Fortalecendo a Produção Nacional de Medicamentos
Em uma iniciativa significativa para aumentar a autonomia do Brasil na saúde pública, o ministro da Saúde, Alexandre Padilha, esteve na última quinta-feira (19/2) no parque industrial da Biocon, em Bengaluru, Índia. O objetivo da visita foi fortalecer a produção nacional de medicamentos, especialmente os de alta complexidade. Durante a visita, Padilha explorou as instalações dedicadas à fabricação de medicamentos biológicos, destacando o pertuzumabe, utilizado no tratamento do câncer de mama HER2-positivo, mesmo nos estágios mais avançados da doença.
O ministro também teve a oportunidade de conhecer os processos de criação de medicamentos à base de GLP-1, como a semaglutida, frequentemente referida como a ‘caneta emagrecedora’, indicada tanto para diabetes tipo 2 quanto para obesidade.
“Estivemos em uma das maiores fabricantes de medicamentos biológicos e biossimilares. Esses são medicamentos modernos que visam tratar o câncer, doenças autoimunes e outras condições crônicas. Nossa intenção é produzir esses medicamentos no Brasil, garantindo assim maior acesso para a população e salvando vidas. A Biocon, sendo uma potência nesse setor, também possui amplo conhecimento sobre peptídeos, que podem futuramente ser utilizados no tratamento de outras doenças, além de diabetes e obesidade”, afirmou Padilha. O ministro reafirmou a expectativa de que essa interação entre empresas brasileiras e indianas resulte em novos acordos, ampliando a tecnologia e a produção de medicamentos no Brasil.
A Índia se destaca como uma das principais potências farmacêuticas globais, reconhecida por sua capacidade produtiva, investimentos em inovação e um crescimento marcante na área de saúde digital.
Visita a Hospitais Inteligentes
Na agenda do dia, o ministro também conheceu a rede Narayana Health, que é referência internacional na implementação do conceito de hospital inteligente. A rede, que possui diversas unidades na Índia, além de hospitais no Reino Unido e no Quênia, se destaca pelo emprego intensivo de tecnologias digitais, que facilitam o acompanhamento dos pacientes e integram prontuários eletrônicos. O monitoramento em tempo real de equipamentos e a gestão baseada em dados são algumas das inovações que tornam essa rede referência mundial.
Durante sua visita, Padilha reuniu-se com Paul Salins, diretor médico e vice-presidente da Narayana Health, e discutiu as possibilidades de implementar conceitos semelhantes no Brasil. O objetivo é que o Ministério da Saúde, em colaboração com a Universidade de São Paulo, estados e municípios, desenvolva a Rede Nacional de Hospitais e Serviços Inteligentes.

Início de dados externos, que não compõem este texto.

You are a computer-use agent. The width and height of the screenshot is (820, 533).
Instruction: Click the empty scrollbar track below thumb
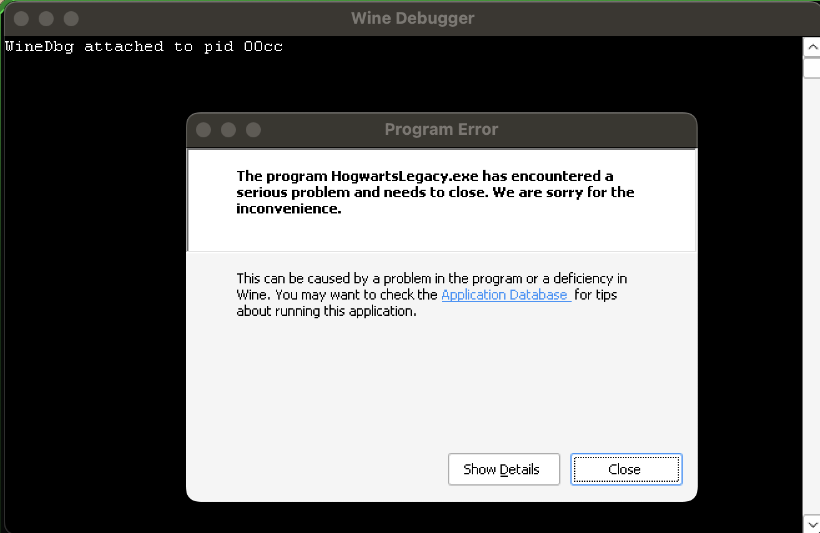pos(812,281)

A proposta faz parte do programa Agora Tem Especialistas, do Governo Federal, que visa diminuir o tempo de espera para consultas, exames e procedimentos especializados no Sistema Único de Saúde (SUS). A implementação inicial está prevista para 13 estados, incluindo Manaus (AM), Belém (PA), Salvador (BA), Teresina (PI), Fortaleza (CE), Recife (PE), Dourados (MS), Brasília (DF), Belo Horizonte (MG), Rio de Janeiro (RJ), São Paulo (SP), Curitiba (PR) e Porto Alegre (RS), com um foco especial nas UTIs e a criação de um hospital de emergência completamente inteligente.
“Estamos recebendo financiamento do Banco dos BRICS e formando parcerias com diversos hospitais que já adotam o conceito de hospitais inteligentes, inspirado na China e na Índia. Essa cooperação é essencial para consolidar uma parceria estratégica com a futura rede de cuidados no SUS”, concluiu Padilha, destacando a relevância dessas inovações para o futuro da saúde no Brasil.